■ The task: Which lines of the records contain the string "This"? Show each of those lines in full.

[Entries on where items appear]

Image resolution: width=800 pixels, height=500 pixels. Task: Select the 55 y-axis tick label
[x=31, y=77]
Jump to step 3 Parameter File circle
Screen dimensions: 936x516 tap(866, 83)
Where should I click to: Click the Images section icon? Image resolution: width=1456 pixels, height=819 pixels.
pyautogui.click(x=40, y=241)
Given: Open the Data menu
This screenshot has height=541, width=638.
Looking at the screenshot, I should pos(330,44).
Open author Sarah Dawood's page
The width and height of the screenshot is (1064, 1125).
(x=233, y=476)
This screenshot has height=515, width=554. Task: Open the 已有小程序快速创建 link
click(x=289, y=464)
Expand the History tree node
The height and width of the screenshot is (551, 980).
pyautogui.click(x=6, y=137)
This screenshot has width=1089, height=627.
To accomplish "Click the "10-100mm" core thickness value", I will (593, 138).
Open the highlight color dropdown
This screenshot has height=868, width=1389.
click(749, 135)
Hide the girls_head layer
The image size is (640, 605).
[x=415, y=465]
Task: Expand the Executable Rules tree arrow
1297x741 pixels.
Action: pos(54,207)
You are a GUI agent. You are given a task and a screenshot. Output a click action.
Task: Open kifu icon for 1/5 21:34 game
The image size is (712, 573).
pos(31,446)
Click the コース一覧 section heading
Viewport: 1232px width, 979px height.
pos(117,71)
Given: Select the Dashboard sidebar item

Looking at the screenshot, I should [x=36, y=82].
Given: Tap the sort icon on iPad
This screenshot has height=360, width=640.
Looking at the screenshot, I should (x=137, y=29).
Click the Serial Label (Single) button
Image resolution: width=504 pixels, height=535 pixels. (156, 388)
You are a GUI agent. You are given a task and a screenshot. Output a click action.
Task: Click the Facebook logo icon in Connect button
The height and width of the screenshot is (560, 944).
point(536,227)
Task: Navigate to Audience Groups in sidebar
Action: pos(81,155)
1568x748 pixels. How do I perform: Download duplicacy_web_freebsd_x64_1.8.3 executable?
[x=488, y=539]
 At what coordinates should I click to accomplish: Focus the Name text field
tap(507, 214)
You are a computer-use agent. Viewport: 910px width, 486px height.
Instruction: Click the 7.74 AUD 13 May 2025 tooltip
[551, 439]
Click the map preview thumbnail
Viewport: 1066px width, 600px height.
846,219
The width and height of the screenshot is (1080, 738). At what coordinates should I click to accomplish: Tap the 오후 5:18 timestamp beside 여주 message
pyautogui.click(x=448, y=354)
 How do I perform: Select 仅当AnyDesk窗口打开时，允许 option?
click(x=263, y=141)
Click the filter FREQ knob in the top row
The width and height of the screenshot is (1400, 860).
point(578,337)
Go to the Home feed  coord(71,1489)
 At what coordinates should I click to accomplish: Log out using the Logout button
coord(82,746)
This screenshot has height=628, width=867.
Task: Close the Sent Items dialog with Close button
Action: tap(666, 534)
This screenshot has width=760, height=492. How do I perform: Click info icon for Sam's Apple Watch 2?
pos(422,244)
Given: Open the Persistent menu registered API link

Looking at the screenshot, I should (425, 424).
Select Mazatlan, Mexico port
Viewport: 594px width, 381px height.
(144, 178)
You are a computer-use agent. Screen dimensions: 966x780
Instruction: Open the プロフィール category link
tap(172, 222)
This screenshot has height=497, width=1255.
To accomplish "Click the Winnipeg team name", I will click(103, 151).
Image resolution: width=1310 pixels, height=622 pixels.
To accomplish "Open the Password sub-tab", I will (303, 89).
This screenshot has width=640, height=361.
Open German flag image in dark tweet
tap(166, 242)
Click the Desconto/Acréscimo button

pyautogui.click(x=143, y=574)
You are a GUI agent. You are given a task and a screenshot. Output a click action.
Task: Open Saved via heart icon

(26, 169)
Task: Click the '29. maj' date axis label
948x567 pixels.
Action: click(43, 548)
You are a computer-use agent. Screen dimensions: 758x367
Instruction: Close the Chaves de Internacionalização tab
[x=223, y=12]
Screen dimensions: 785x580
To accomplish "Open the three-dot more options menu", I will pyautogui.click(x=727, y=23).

■ Exercise answer:
This screenshot has height=541, width=638.
This screenshot has height=515, width=554. Task: Open the 已有小程序快速创建 link
This screenshot has width=1089, height=627.
This screenshot has height=868, width=1389.
This screenshot has height=360, width=640.
This screenshot has height=628, width=867.
This screenshot has width=760, height=492. How do I perform: Click info icon for Sam's Apple Watch 2?
This screenshot has height=497, width=1255.
This screenshot has width=640, height=361.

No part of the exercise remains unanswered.